WALLINGFORD — Despite being one of 35 Connecticut cities and towns granted social equity status for cannabis licenses, local officials are moving to prohibit any cannabis operation in town.
In a July 19 letter addressed to the town’s Planning and Zoning Commission, Mayor William Dickinson Jr. and Health Director Stephen Civitelli called for a text amendment that prohibits cultivation, micro-cultivation and dispensaries in all zones.
Dickinson and Civitelli cited federal laws prohibiting marijuana use and public health and safety concerns.
“It is not enough that it is prohibited by federal law,” the letter stated. “Health concerns about and objections to marijuana use are now public record preceding the legislature’s enactment of the marijuana legalization public act.”
The letter says that eight state and federal public health agencies have called for “marijuana to be the focus and subject of comprehensive testing to assure that ingestion of marijuana is safe and not injurious to public health.” Agencies cited include the Centers for Disease Control and Prevention and the American Medical Association.

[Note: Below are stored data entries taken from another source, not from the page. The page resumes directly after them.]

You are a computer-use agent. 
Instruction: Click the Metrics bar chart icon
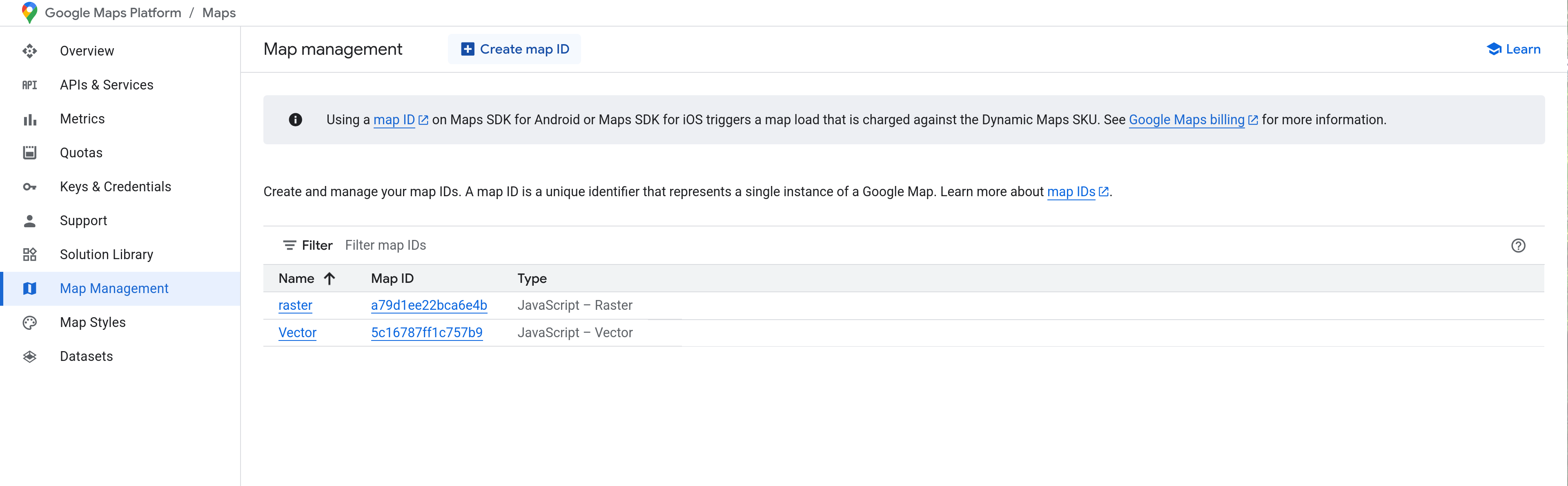pos(29,119)
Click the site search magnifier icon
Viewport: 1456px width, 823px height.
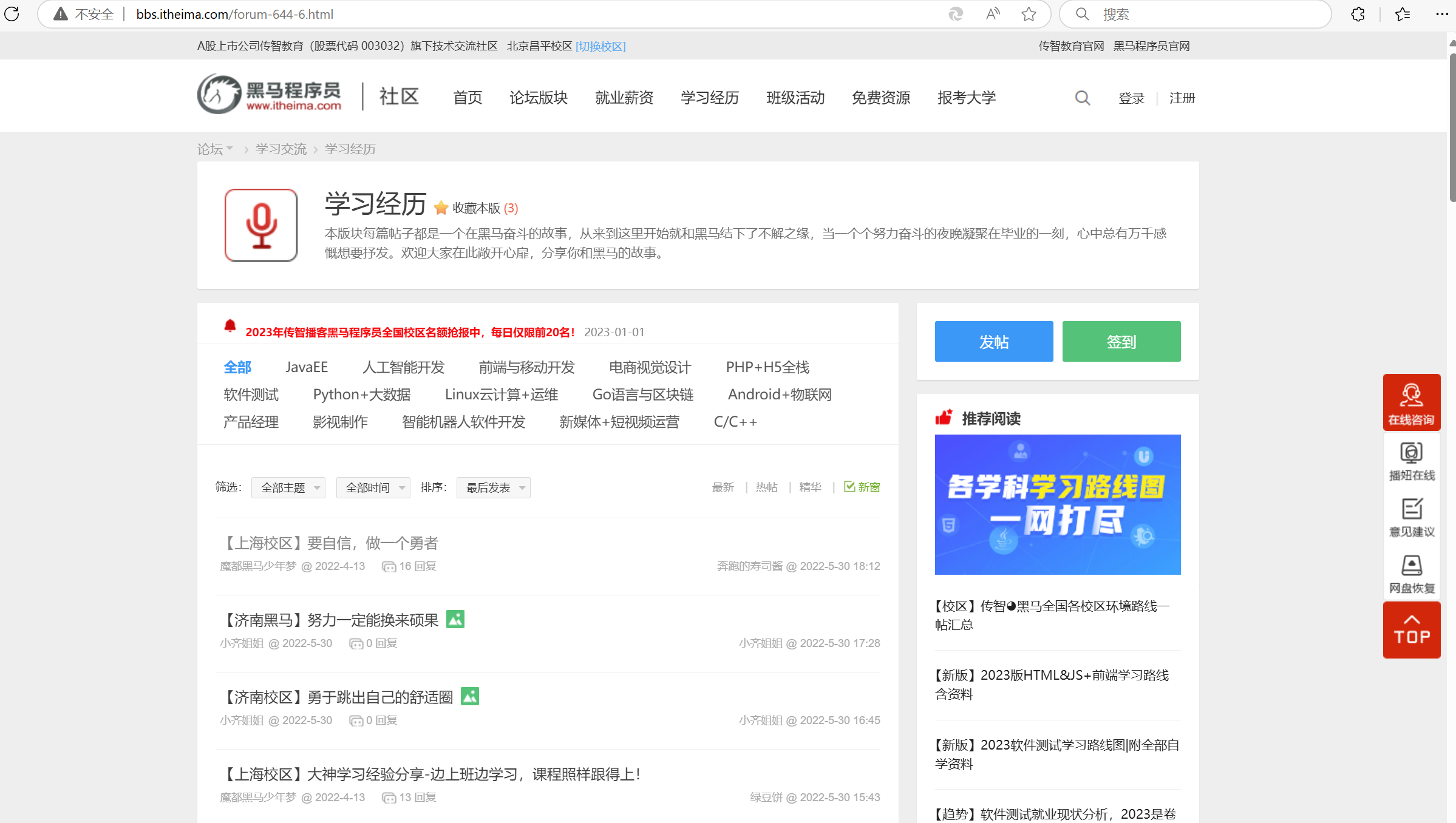pyautogui.click(x=1082, y=98)
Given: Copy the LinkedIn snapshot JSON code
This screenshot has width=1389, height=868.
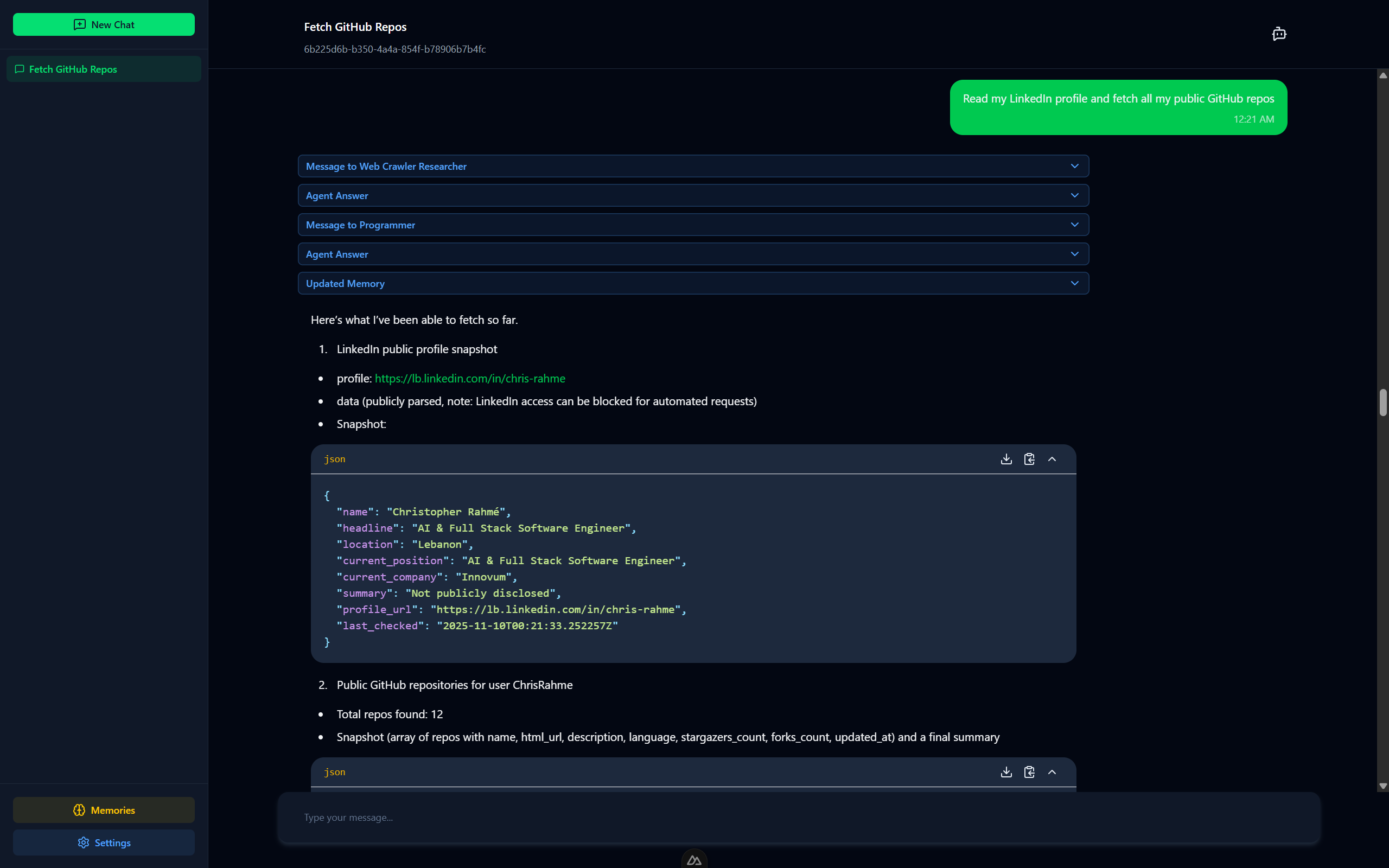Looking at the screenshot, I should click(x=1029, y=459).
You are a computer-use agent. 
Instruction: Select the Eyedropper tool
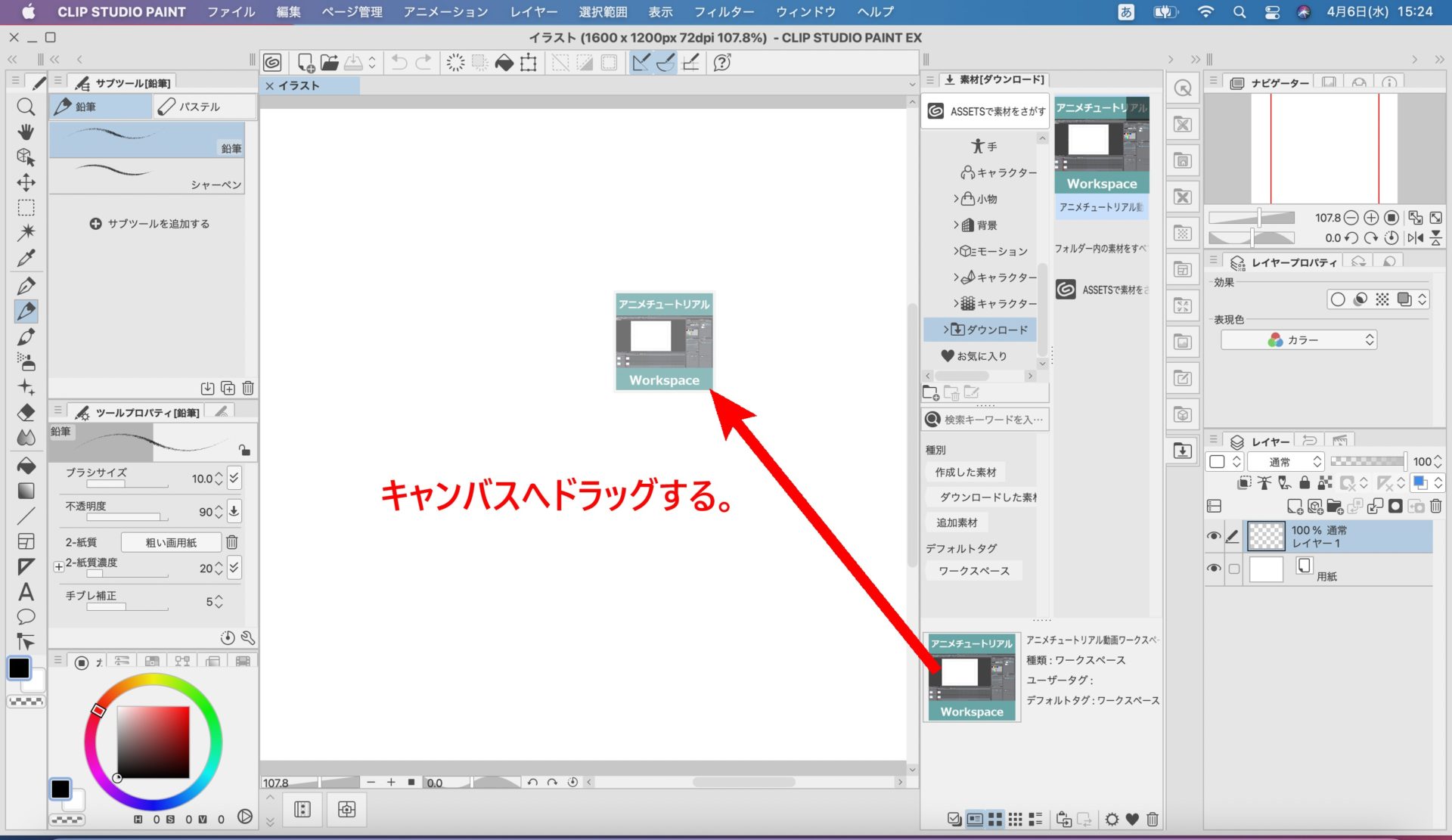coord(26,258)
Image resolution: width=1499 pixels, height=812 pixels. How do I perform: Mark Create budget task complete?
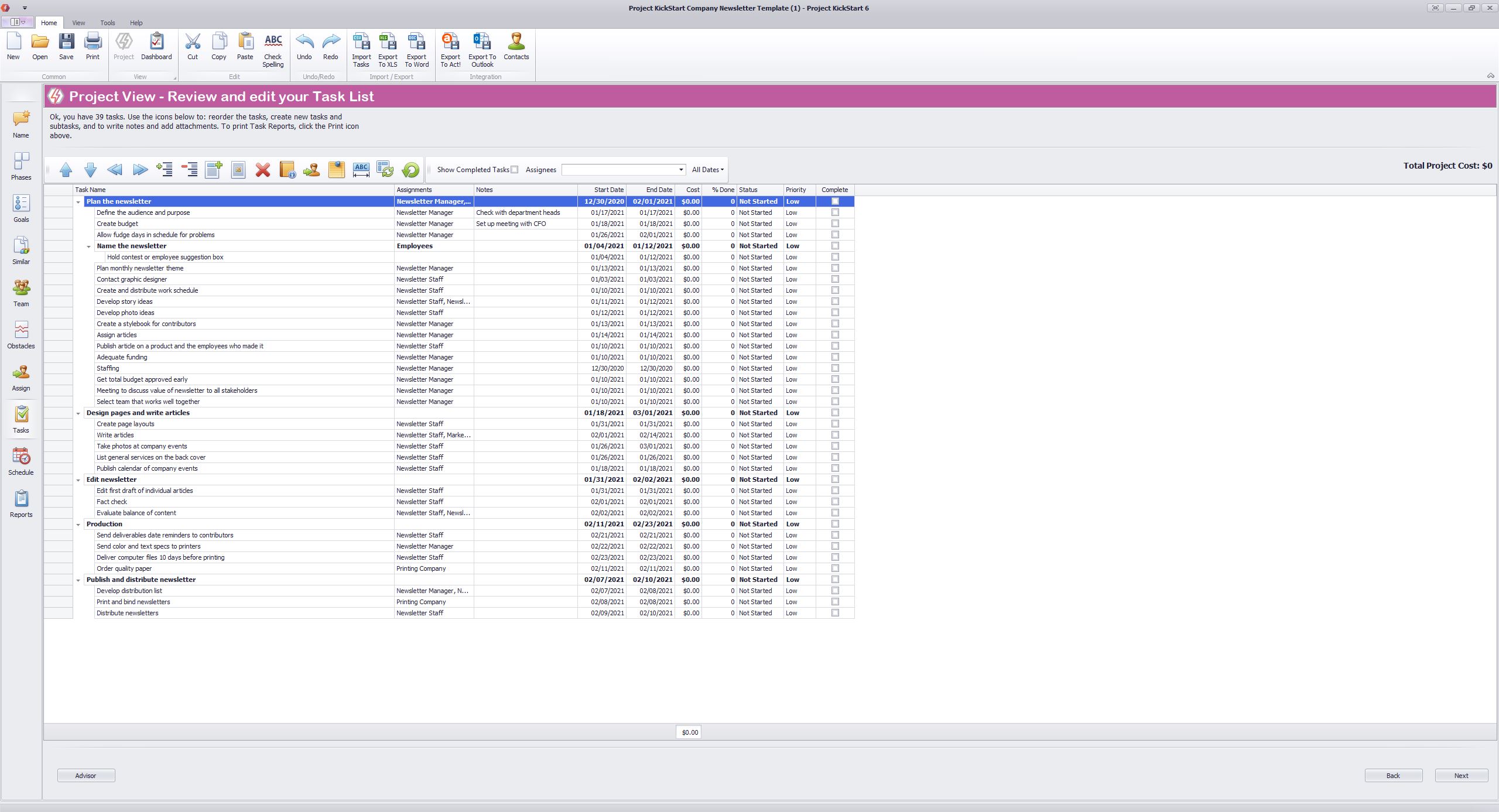(835, 224)
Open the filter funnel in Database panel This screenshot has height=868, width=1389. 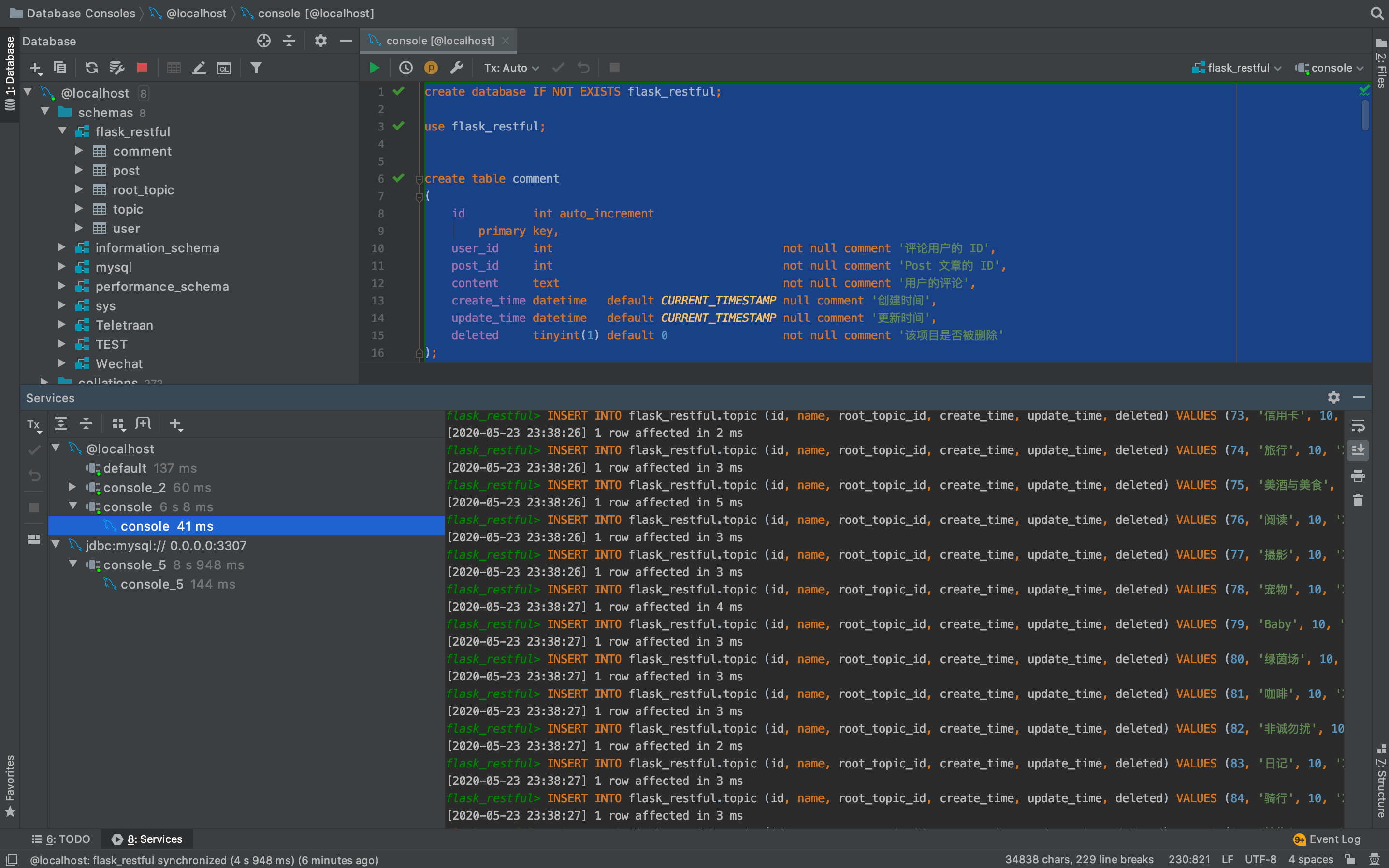pyautogui.click(x=256, y=68)
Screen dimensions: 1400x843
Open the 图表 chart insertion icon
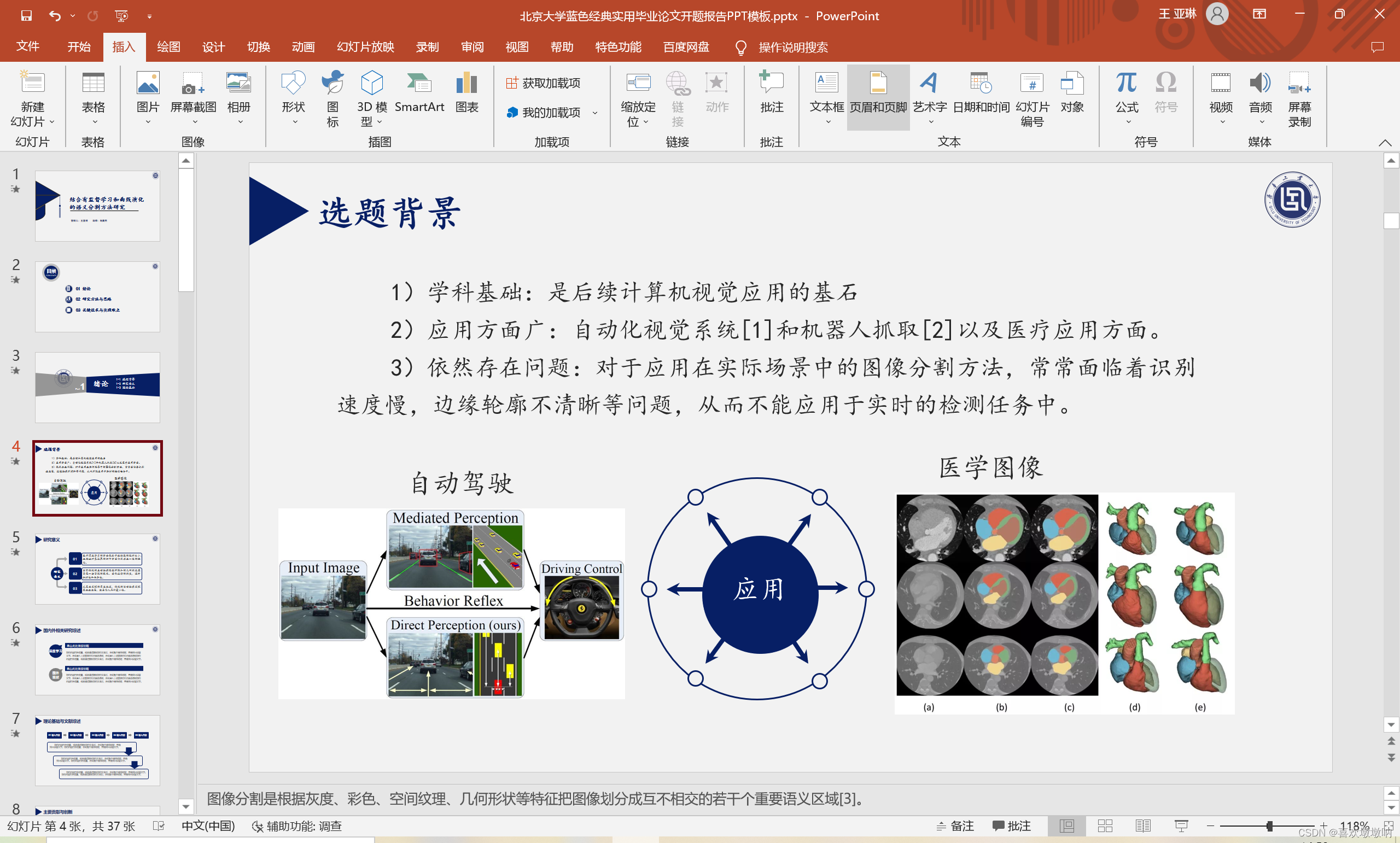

“Upon the completion of appropriate testing which determines the public health safety of marijuana, we can revisit this matter,” the letter states.
On Thursday, the state’s newly established Social Equity Council approved a list of communities that will be prioritized for marijuana sales licenses and special equity programs. The list included Meriden and Wallingford.
One of the new law’s main goals is to help communities disproportionately harmed by the war on drugs by giving those residents equitable access to a marketplace that could generate tens of millions in annual revenue. Communities with high drug convictions and unemployment rates were named to the list.
In nearby Meriden, the city has imposed a three month-moratorium on any cannabis related applications until it drafts zoning laws regulating dispensaries and micro cultivators. Being named to the social equity list means the city will wait to see how many licenses are allowed in its borders.
“We were told one per 25,000 people, or three per category” said Meriden Economic Development Director Joseph Feest.
Wallingford Business Recruitment Specialist Timothy Ryan has been in discussion with police and health officials over cannabis operations since medical marijuana was legalized several years ago, he said. Ryan agreed with Dickinson that federal law underscores the need for a prohibition, despite the potential revenue gains from local operations. Ryan was satisfied with the proposed zoning text amendment, he said, so he knows what to tell interested operators “so they don’t waste their time.”
“I don’t have a problem with that,” Ryan said about the prohibition.
The public law that allows municipalities to enact prohibitions or moratoriums on cannabis operations also provides for public petitions against such restrictions. In Southington, where town leaders expressed support for a prohibition, members of the public are petitioning for a public vote allowing cannabis sales.
Dickinson emphasized marijuana has not been proven safe. He points to the lack of testing of opioids that led to widespread addiction and overdoses, and vaping, which wasn’t tested but is now problematic.
“It’s primarily a health issue,” Dickinson said. “I know the police department has been having a problem with the criminal side of marijuana, but the primary issue is public health. I’d like to hear how this is not a public health issue. There is medical evidence of potential harm. The AMA and others… have warned us. How we’re ignoring all of them is beyond me. I’d like to hear how this is not a public health issue.”
The prohibition also has the support of the Coalition for a Better Wallingford and other town substance abuse prevention and youth advocates.
Town Planner Kevin Pagini drafted a proposed text amendment to the town’s zoning regulations to be addressed at the Planning and Zoning Committee’s September meeting.
If adopted, the measure does not need approval by the Town Council.